* _Dokument_
Das 1×1 der Wirtschaft

Ich befasse mich mit mathematischen Modellen der Finanzmaerkte. Insbesondere versuche ich in theoretischen Fallstudien Kursverteilungen und Kursverlaeufe von Aktien und Wertpapieren zu analysieren, indem ich das Verhalten und den Zustand einzelner Akteure auf den Finanzmaerkten modelliere.

Das Verhalten der Investoren, aber auch der Zufall, der ihnen dabei begegnet, muessen dabei beruecksichtigt werden. Meine Modelle beschreiben daher oft eine Art Mischung aus Schach und Lotto.

Wenn man Chancen und Risiken auf Finanzmaerkten untersucht, ist es wichtig zu verstehen, wie verschiedene Firmen und Investoren sich gegenseitig beeinflussen und wie Erfahrungen, die Akteure ueber die Zeit sammeln, ihr Verhalten aendern. Meine Forschung konzentriert sich daher z.Zt. auf die mathematische Modellierung von Interaktion, Lernen und Evolution in Finanzmaerkten. Mit einem Kollegen habe ich gerade ein Paper fertiggestellt, in dem wir Verluste untersuchen, die von grossen Kreditportfolios von Banken herruehren.

Was bedeutet das? Banken vergeben Kredite an Firmen. Wenn solche Firmen Tilgungen und Zinsen nicht bezahlen koennen, fuehrt dieses zu Ausfaellen und Verlusten fuer die kreditgebende Bank. Nun stehen die kreditnehmenden Firmen oft miteinander in Geschaeftsbeziehungen, so dass die einzelnen Ausfaelle andere nach sich ziehen koennen und nicht unabhaengig voneinander sind. Man spricht von korrelierten Ausfaellen. Diese Korrelation beeinflusst die Verluste der Kreditportfolios der Bank. Wir haben mit Hilfe von Methoden aus der sogenannten Statistischen Mechanik, einem Teilgebiet der mathematischen Physik, untersucht, wie die Interaktion von Firmen die Verluste auf der Ebene der Portfolios beeinflusst.

* _Bereitgestellte Daten_
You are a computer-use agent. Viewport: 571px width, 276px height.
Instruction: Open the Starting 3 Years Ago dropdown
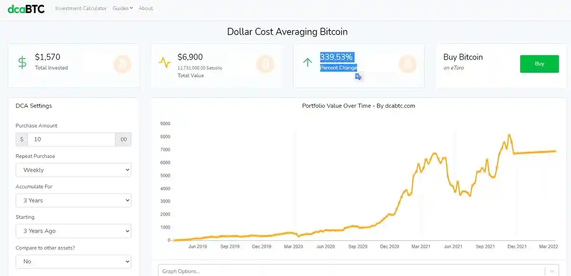pos(73,231)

* _Anforderungen_
A) Auf die mathematische Modellierung welcher drei Dinge in Finanzmärkten konzentriert sich die Forschung zurzeit laut dem Text über Finanzmarktmodelle? Zähle sie auf.
B) Setze den Text über Finanzmarktmodelle nach seinem letzten Satz fort.

* _Endgültige Antworten_
A) Interaktion, Lernen und Evolution

B)
Die Quelle unserer Methoden, die Statistische Mechanik, ist als Teilgebiet der Physik uebrigens schon mehr als 100 Jahre alt; abgesehen von einigen Vorlaeufern begann die Entwicklung einer streng mathematischen Theorie jedoch erst mit ersten Arbeiten von Roland Dobrushin im Jahr 1962. Eine erste oekonomische Anwendung der Statistischen Mechanik geht auf Hans Foellmer zurueck und wurde 1974 veroeffentlicht. Die wissenschaftliche Diskussion derartiger Modelle hat sich seit den 90er Jahren deutlich intensiviert.

Wie sehen theoretische Modelle in der mathematischen Oekonomie eigentlich aus? Wie in der Mathematik lege ich zu Beginn gewisse Grundannahmen fest. Diese konkretisieren die Eigenschaften der wirtschaftlichen Akteure und ihre Beziehungen zueinander. Ergebnisse werden danach meistens wie mathematische Saetze bewiesen indem aus den Modellannahmen Schritt fuer Schritt die Ergebnisse abgeleitet werden. Z.B. lassen sich aus den Geschaeftsbeziehungen von Kreditnehmern Konsequenzen fuer die kreditgebende Bank abschaetzen. Heuristisch helfen manchmal Computer-simulationen beim Verstaendnis der Zusammenhaenge.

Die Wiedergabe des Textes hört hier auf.